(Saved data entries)
+===+
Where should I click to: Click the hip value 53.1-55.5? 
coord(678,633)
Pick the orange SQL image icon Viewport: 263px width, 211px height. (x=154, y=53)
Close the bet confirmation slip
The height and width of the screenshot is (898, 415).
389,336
+===+
WHAT YOU NEED TO DO. Each line of the data should be transcribed exactly.

YOUR RESPONSE.
Where should I click to: Click the hip value 53.1-55.5? 
coord(678,633)
Pick the orange SQL image icon Viewport: 263px width, 211px height. (x=154, y=53)
Close the bet confirmation slip
The height and width of the screenshot is (898, 415).
389,336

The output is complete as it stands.